Nei pazienti oncologici, il tromboembolismo venoso è la seconda causa di morte dopo il tumore, e il rischio di sviluppare malattia tromboembolica venosa (MTEV) è 4-7 volte più elevato.
Le complicanze tromboemboliche influenzano significativamente la morbilità e la mortalità della malattia neoplastica e gli eventi tromboembolici possono impattare sulla qualità della vita e aumentare la fragilità di una persona colpita da tumore.
Questa correlazione, frequente e seria, è spesso sottovalutata dai pazienti e, talvolta, anche dai medici.

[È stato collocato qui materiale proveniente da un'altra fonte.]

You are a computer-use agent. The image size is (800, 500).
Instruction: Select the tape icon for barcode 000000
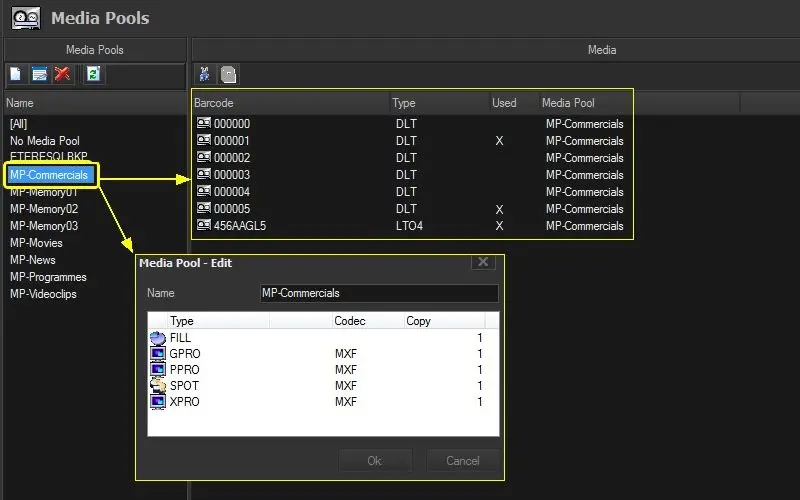point(204,124)
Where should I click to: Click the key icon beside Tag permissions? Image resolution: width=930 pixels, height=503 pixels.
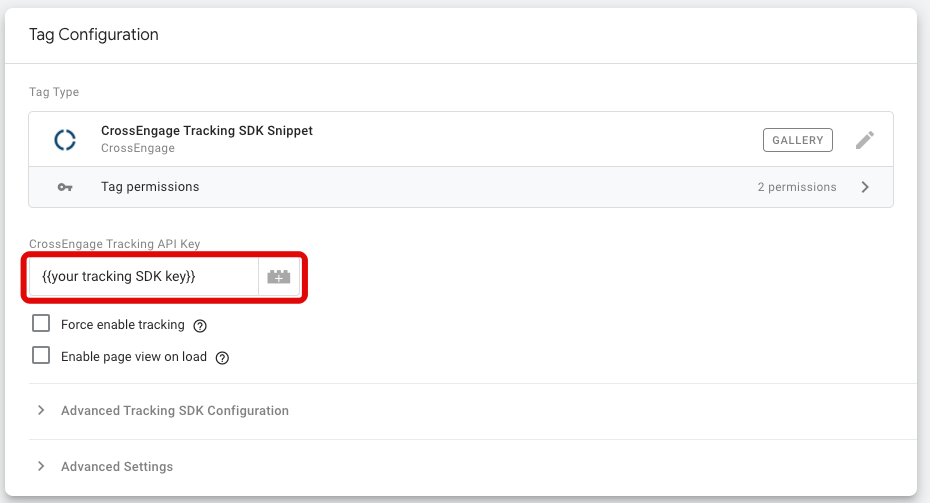click(x=65, y=187)
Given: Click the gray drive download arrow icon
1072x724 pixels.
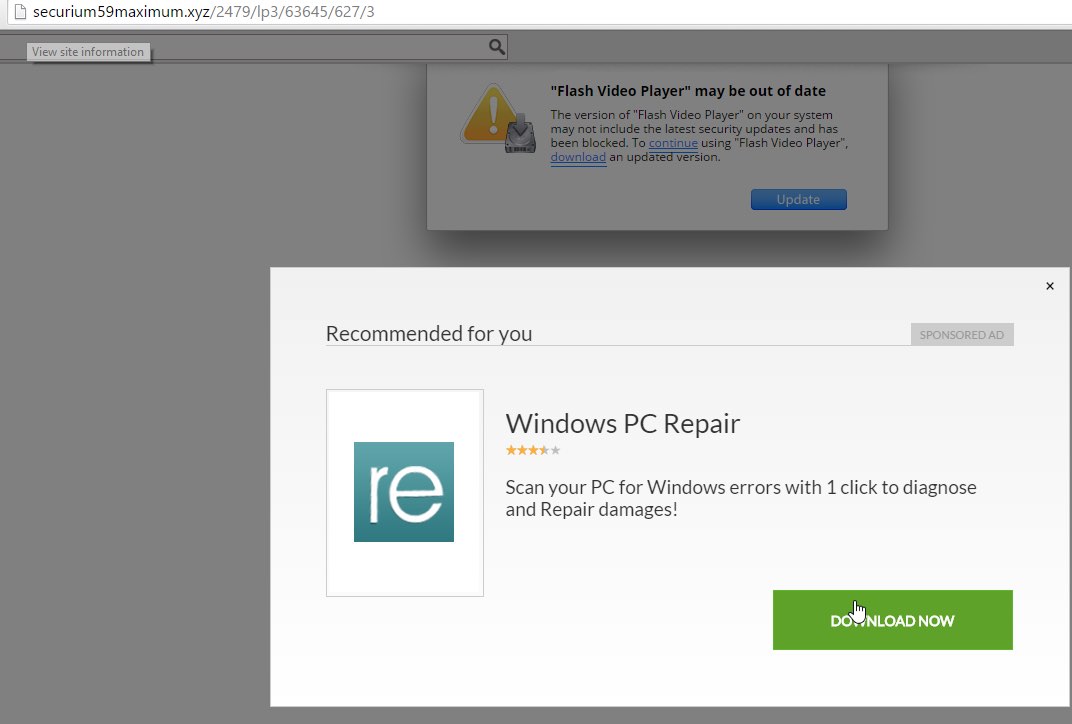Looking at the screenshot, I should click(x=520, y=135).
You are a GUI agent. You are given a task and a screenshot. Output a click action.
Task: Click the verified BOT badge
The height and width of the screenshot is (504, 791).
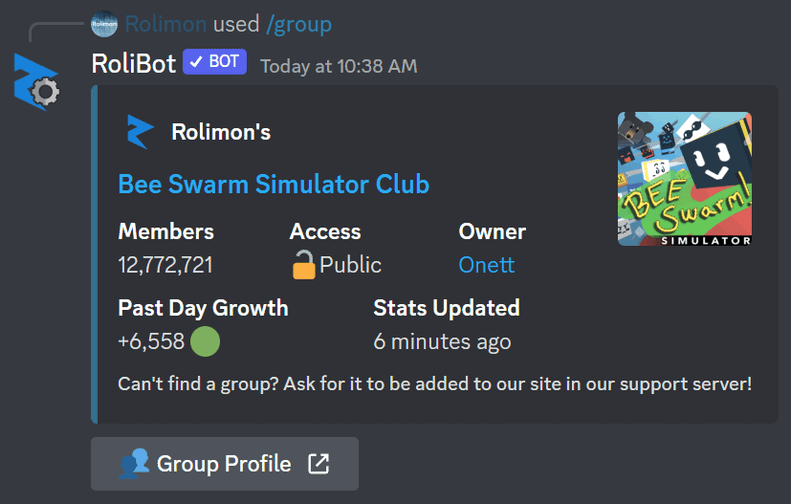(215, 62)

Le evidenze scientifiche disponibili, provenienti da diversi studi clinici, e le attuali linee guida raccomandano per il trattamento di prima scelta della malattia tromboembolica venosa nei pazienti oncologici, l’utilizzo di eparine a basso peso molecolare. Questo anche considerando le limitate interazioni farmacologiche di queste molecole e l’assorbimento non influenzato dal cibo o da disturbi gastrointestinali spesso presenti nei pazienti oncologici.
Nonostante tali raccomandazioni però, la pratica clinica si basa ancora sull’utilizzo di antagonisti della vitamina K ed in misura crescente di anticoagulanti orali diretti.
È necessaria, pertanto, una maggiore consapevolezza da parte dei clinici delle opportunità dell’utilizzo di eparine a basso peso molecolare nei pazienti oncologici a rischio di MTEV.
Allo stesso tempo è importante sensibilizzare gli oncologi e i MMG sulla necessità di avere una continuità terapeutica sul territorio quando il paziente lascia l’ospedale, coinvolgendo anche i farmacisti al fine di rendere di facile reperibilità ai pazienti non più in ospedale le eparine a basso peso molecolare.